Grazie agli sforzi continui della comunità scientifica possiamo diagnosticare precocemente, in modo corretto e non invasivo, la celiachia, come ci è suggerito da uno studio recentissimo che è stato pubblicato sulla rivista EBioMedicine.
Presidente, dobbiamo sostenere la ricerca scientifica italiana anche in questo campo ed incentivare i programmi di ricerca che diano ai clinici la possibilità di riconoscere prontamente la malattia, che, essendo una patologia cronica con un rischio elevato di complicanze severe se non precocemente identificata, vede proprio nella prevenzione la risposta migliore rispetto alla cura stessa della malattia.
Il Sistema sanitario nazionale ha scelto di supportare il celiaco nel follow-up della malattia e nella dieta senza glutine, ma noi oggi, con questa mozione, chiediamo che si investa anche sul percorso diagnostico, perché, come ricordavo precedentemente, se non trattata la celiachia può rappresentare un serio rischio per la salute della persona.
Anche durante l'emergenza sanitaria il supporto delle istituzioni non si è arrestato. Tuttavia, come anche evidenziato dai colleghi che mi hanno preceduto e come emerge dall'ultima edizione della relazione al Parlamento, permangono disomogeneità a livello nazionale nei sistemi di erogazione degli alimenti senza glutine e nei canali di acquisto, comportando gravi ed ingiustificate disuguaglianze tra i pazienti nelle diverse regioni.

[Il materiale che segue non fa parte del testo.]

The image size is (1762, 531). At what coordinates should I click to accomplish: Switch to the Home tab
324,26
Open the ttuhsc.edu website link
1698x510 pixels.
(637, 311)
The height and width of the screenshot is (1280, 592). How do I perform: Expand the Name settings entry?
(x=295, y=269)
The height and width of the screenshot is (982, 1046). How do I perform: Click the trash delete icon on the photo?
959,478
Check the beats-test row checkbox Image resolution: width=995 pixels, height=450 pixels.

Concludo, Presidente. La tutela e la salvaguardia della salute rappresentano il modo migliore per vivere bene e più a lungo. La pandemia da COVID-19 ci ha dimostrato che è necessario prendersi cura delle persone fragili e per farlo occorre un sistema sanitario efficiente e in grado di rispondere a bisogni emergenti. Con questa mozione auspichiamo che la celiachia non rappresenti per le persone che ne soffrono una condizione di diversità, una penalizzazione, a scuola, al lavoro e in ogni altro contesto sociale, e che si possa migliorare la qualità della loro vita attraverso azioni necessarie e innovative, che comportino un elevato grado di utilità sociale. La nostra attenzione si rivolge principalmente alle nuove generazioni, a coloro che presentano maggiori difficoltà ad accettare la patologia: educazione alimentare e benessere psicologico devono proseguire congiuntamente. Attraverso l'informazione, la formazione e azioni pratiche possiamo concretamente tradurre la diversità determinata dalla celiachia in inclusione sociale. Ed è per questo che annuncio il voto favorevole del Partito Democratico alla mozione di maggioranza (Applausi dei deputati del gruppo Partito Democratico).